The band has taken the elaborate precautions at its live performances to protect against the transmission of the coronavirus, but some health experts were unsure about the effectiveness of those measures.
“I’d need to see how the air exchange was occurring between the outside and the inside of the bubbles to be able to say if it were safe over all or reduced risk of transmission,” said Dr. Eric Cioe-Peña, director of global health at Northwell Health in New Hyde Park, N.Y.
The concerts held on Friday and Saturday were originally scheduled for December, but the band postponed them because of rising Covid-19 cases in the Oklahoma City metro area.
“It’s a very restricted, weird event,” the band’s frontman, Wayne Coyne, told Rolling Stone last month. “But the weirdness is so we can enjoy a concert before putting our families and everybody at risk.”
“I think it’s a bit of a new normal,” he added. “You might go to a show, you might not, but I think we’re going to be able to work it out.”
In March, Mr.
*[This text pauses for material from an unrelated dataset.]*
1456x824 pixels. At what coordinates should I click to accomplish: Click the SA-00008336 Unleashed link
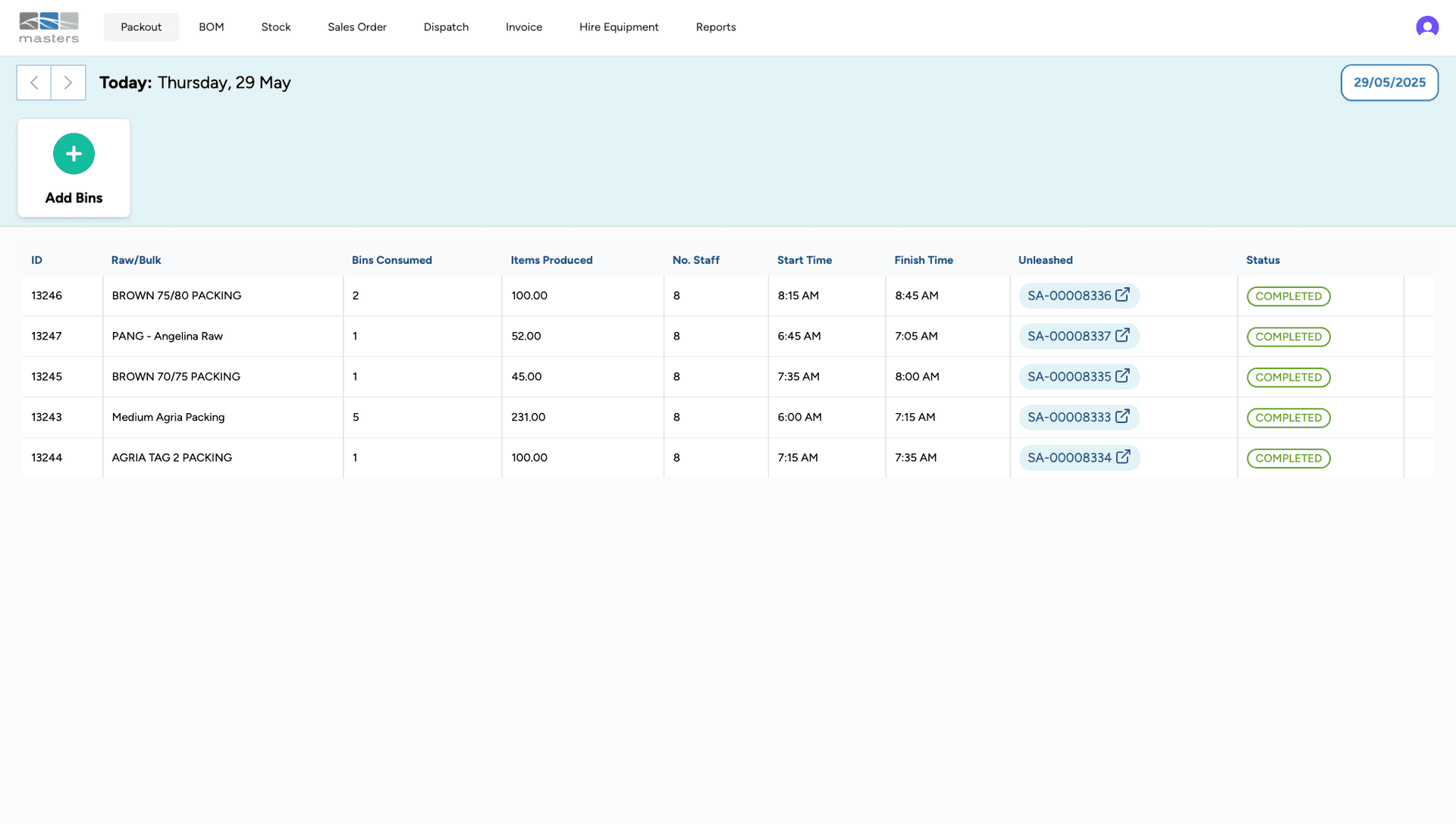coord(1068,296)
Coyne posted a sketch on Instagram showing what the bubble concert might look like.
Nathan Poppe, a videographer and photographer documenting the show for the band, said on Twitter that the floor was set up in a grid of 10 bubbles by 10 bubbles. “Each bubble may contain one person or two or maybe three,” he said.
Photos showed fans climbing inside the spheres on the concert floor, where the bubbles were then inflated with leaf blowers.
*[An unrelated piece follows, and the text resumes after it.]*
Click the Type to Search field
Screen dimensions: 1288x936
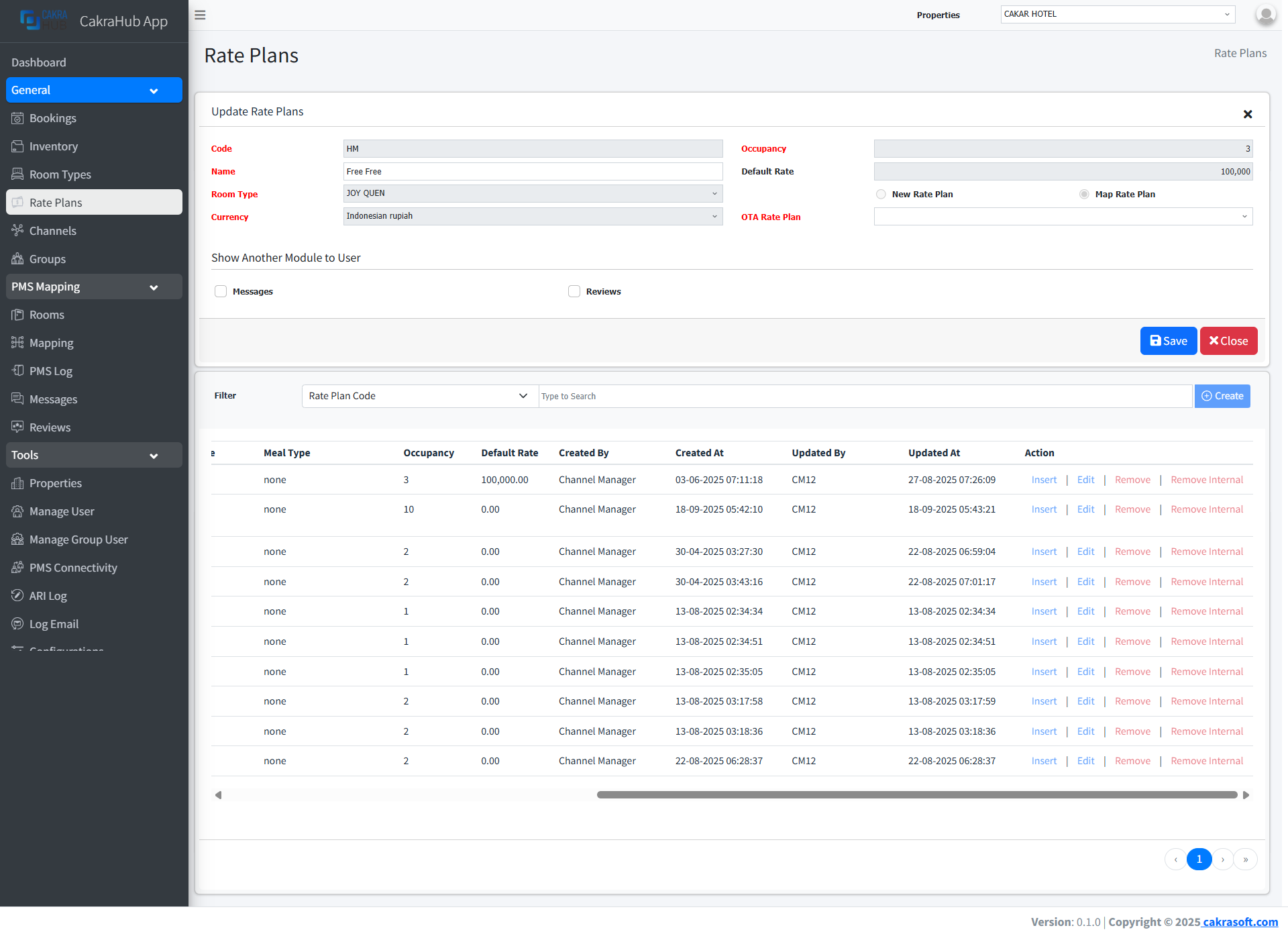(865, 396)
Each bubble came equipped with a high-frequency speaker, water bottle, fan, towel and a sign if someone had to use the restroom or if it was too hot inside. If it got too stuffy inside, the bubble could be refilled with cool air, Mr. Poppe said.
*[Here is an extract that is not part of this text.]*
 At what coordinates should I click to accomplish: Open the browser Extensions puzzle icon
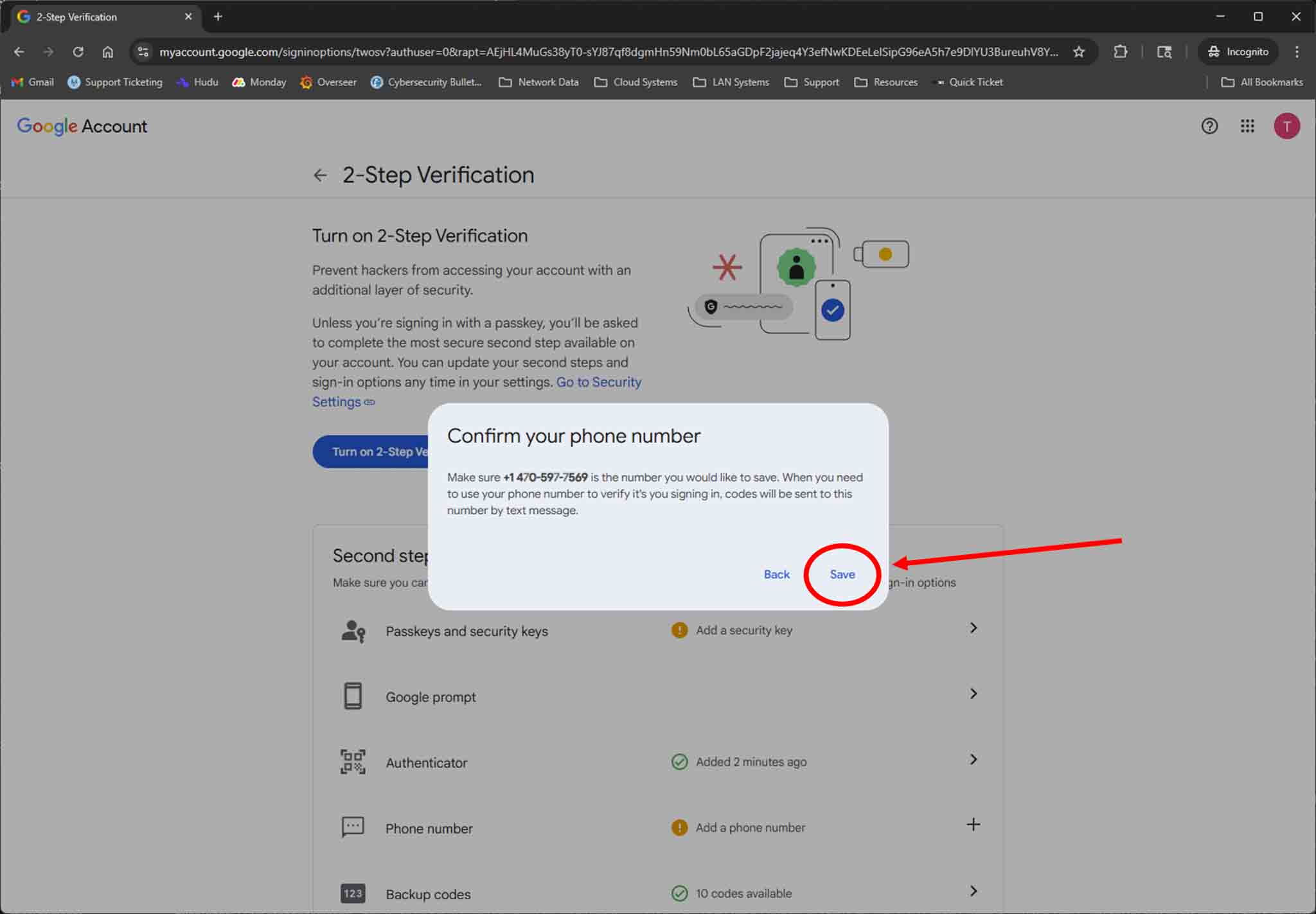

He said concertgoers could take their masks off inside the bubble but had to wear them after leaving the bubble.
“You roll your bubble to the exit and unzip it at the door,” he said.
It was not immediately clear what became of the used bubbles after the 90-minute performances, which were attended by about 200 people each.
Some health experts had concerns about users’ safety inside the bubbles.
“There is no evidence about the efficacy — or lack thereof — of these bubbles from an infectious disease transmission point of view,” said Dr. Sandro Galea, dean of the Boston University School of Public Health.
He said that virus transmission control depends on good air circulation and filtration.
“So, in theory, if air filtration is good, protective barriers can helpfully augment and reduce risk of transmission, but I would be hesitant to attend a concert in a bubble at the moment unless this has been assessed further,” he said.
Dr. Cioe-Peña said the plastic bubbles used at the concerts seemed to be unventilated. But if each of the bubbles “had a bidirectionally filtered air supply,” he said, “this would effectively prevent Covid transmission between bubbles.”
While a plastic bubble could help reduce exposure to “infectious agents” if it is filled with filtered air, it could also lead to raised carbon dioxide levels inside the bubble, said Richard E. Peltier, an associate professor of environmental health sciences at the University of Massachusetts Amherst.
“My recommendation would be to add a small CO2 sensor to the bubble,” he said. “Though they aren’t always the most precise, they should be sufficient to tell a concertgoer that it is time for a break and refresh that stale air. And then get back to enjoying the music safely.”